Opinião

Jacutinga e Antonio João em vivências museais

Em 1989, Jacutinga foi para Cuiabá, depois de um ano no litoral norte da Paraíba, em pesquisas de campo sobre cultura material e plantas medicinais do povo indígena Potiguara. Na capital mato-grossense, ficou mais próximo do indigenista Antonio João de Jesus, após sua transferência de Araguaína, Goiás, para Cuiabá, quando integrou os quadros do Museu Rondon da Universidade Federal de Mato Grosso – UFMT.

Em 1991, o Museu Rondon foi reaberto sob os cuidados do arquiteto Júlio de Lamonica Freire, coordenador de cultura, e do indigenista José Idevar Sardinha, diretor do museu. A exposição “Nambiquara, os do Cerrado”, parte integrante das festividades dos 21 anos da instituição, promoveu uma mostra de cultura material e apresentação de tocadores de flauta nasal, com o apoio da Artíndia, jurisdicionada à 2ª Superintendência Executiva Regional da Funai. Bem antes, Jacutinga, de conversa em conversa com o cuiabano Antonio João, tomou a decisão de doar 80 artefatos Nambikwara, todos da coleção particular intitulada Fritz Tolksdorf. A coleção foi iniciada por Anna, paixão à primeira vista de Jacutinga, que na aldeia, junto à implantação de um programa experimental de educação escolar indígena (1982-1988), realizou a aquisição, o levantamento e inventário dos artefatos. A doação aconteceu em razão da necessidade de divulgação e acondicionamento adequado com vistas à preservação do acervo, uma parte do patrimônio material e imaterial dos grupos Nambikwara do Cerrado, contatados no início do século XX, por ocasião da implantação das Linhas Telegráficas do Mato Grosso ao Amazonas. 

O caderno Vida, do jornal A Gazeta (28.11.1991) escreveu: “A exposição ‘Nambikwara, os do Cerrado’, apresenta documentos, fotos, textos, vídeo e peças da cultura material dos índios de um dos três ramos da nação Nambikwara.
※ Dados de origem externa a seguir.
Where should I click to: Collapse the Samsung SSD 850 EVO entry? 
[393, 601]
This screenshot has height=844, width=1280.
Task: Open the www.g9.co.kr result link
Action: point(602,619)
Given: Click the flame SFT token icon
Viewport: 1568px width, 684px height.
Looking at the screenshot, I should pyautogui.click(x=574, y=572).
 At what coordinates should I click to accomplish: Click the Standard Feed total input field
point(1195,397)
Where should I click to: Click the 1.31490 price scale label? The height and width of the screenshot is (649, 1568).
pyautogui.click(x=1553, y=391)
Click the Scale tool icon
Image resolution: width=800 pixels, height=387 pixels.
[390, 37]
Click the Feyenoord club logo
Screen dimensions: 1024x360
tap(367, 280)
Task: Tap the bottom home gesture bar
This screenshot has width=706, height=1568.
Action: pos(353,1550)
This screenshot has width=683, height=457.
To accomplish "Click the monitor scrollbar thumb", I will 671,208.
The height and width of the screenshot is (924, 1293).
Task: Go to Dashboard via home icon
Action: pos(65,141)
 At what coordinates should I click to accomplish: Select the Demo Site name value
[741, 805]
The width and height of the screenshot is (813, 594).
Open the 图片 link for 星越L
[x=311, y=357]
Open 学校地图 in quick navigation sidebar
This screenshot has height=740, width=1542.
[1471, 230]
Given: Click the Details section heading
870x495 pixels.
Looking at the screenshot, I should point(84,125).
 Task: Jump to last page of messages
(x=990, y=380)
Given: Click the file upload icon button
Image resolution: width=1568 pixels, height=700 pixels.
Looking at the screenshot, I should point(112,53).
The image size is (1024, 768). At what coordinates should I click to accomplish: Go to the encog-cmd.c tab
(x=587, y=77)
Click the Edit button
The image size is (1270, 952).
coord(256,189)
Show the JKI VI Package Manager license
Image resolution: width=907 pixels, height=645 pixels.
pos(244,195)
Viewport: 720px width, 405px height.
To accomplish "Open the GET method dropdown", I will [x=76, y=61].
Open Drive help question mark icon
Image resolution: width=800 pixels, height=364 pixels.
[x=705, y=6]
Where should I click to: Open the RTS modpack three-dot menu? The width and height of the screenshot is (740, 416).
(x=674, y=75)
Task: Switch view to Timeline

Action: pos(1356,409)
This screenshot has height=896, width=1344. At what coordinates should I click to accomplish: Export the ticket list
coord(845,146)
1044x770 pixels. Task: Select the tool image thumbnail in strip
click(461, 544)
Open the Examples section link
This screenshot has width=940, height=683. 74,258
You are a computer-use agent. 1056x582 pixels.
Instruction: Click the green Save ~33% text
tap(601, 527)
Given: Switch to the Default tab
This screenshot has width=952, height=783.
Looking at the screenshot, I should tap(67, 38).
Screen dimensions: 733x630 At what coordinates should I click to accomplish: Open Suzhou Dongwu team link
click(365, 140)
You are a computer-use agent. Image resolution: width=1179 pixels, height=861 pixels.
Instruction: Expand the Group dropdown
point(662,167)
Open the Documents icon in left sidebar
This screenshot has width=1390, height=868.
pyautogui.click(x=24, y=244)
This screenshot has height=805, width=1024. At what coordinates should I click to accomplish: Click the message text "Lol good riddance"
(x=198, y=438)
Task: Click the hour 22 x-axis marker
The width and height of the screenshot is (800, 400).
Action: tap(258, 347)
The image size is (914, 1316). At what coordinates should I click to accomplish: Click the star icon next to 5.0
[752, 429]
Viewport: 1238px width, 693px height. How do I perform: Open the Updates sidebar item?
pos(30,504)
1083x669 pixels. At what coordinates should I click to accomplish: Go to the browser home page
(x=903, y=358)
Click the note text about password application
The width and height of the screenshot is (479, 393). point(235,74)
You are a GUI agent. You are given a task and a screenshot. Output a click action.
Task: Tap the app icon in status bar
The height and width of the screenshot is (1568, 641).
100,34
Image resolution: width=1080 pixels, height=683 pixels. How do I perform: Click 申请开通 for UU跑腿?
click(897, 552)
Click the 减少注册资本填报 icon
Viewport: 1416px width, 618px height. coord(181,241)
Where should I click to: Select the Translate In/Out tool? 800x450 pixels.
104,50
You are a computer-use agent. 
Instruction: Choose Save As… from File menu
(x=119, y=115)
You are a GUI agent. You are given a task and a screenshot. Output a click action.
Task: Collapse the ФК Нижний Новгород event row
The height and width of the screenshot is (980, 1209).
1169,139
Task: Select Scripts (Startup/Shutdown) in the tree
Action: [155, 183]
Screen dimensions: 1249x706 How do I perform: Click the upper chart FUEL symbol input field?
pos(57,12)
A mostra das peças foi dividida em três momentos culturais distintos: objetos tradicionais; objetos em desuso – como por exemplo a panela de barro, substituída pela de alumínio, e o machado de pedra, ocupado pelo de ferro; e objetos pós-contato – máscara de mergulho feita de recortes de câmara de ar para pneu e vidro, e um socador de munição de madeira para socar pólvora e chumbo, intercalados com fibra de algodão dentro do cartucho.”  Sobre esse evento, o caderno DCilustrado, do Diário de Cuiabá (30.11.1991), informou que “a escolha do evento ‘Nambikwara, os do Cerrado’ para reabrir o Museu Cândido Rondon é justamente porque esses índios foram os primeiros que o marechal Cândido Rondon teve contato no cerrado. A recepção oferecida ao marechal foi uma flechada que não foi revidada. Ali começava a defesa do postulado básico de trabalhos pacifistas com nações indígenas”.

A atuação de Antonio João no Museu Rondon por quase três décadas colocou-o no púlpito da Etnografia Indígena e em lugar de prestígio no baíto do povo Boe-Bororo, de quem recebeu um nome de batismo. Não é de estranhar que o indigenista tenha levado o chão da aldeia e de Cuiabá (outrora Boe-Bororo) para as artes plásticas. Com caneta bico de pena de nanquim, ilustrou o livro “Cuiabá, roteiro de lendas” (1985), de Dunga Rodrigues, publicado pela editora da UFMT e com dedicatória do ilustrador: “Para Ana e José Eduardo, por 91 e pelos próximos anos”.

O indigenista e artista plástico também presenteou o casal com uma pintura a óleo sobre tela (0,98 cm x 0,68 cm): uma imagem do ritual Yakuigady do povo Kurâ-Bakairi, composto por vinte e cinco entidades aquáticas que usam máscaras (ovaladas e retangulares, estas de maior número). A saltar da tela, quatro Kwamby, de natureza brincalhona, vestidas com máscaras ovaladas com cabelos e indumentária de broto de buriti, dançam animadamente, cada qual com sua música. Pode-se sentir o aroma de resina fresca da pintura das máscaras e ouvir o som das palhas secas…

Anna Maria Ribeiro Costa

About Author

Anna é doutora em História, etnógrafa e filatelista e semanalmente escreve a coluna Terra Brasilis no Circuito Mato Grosso.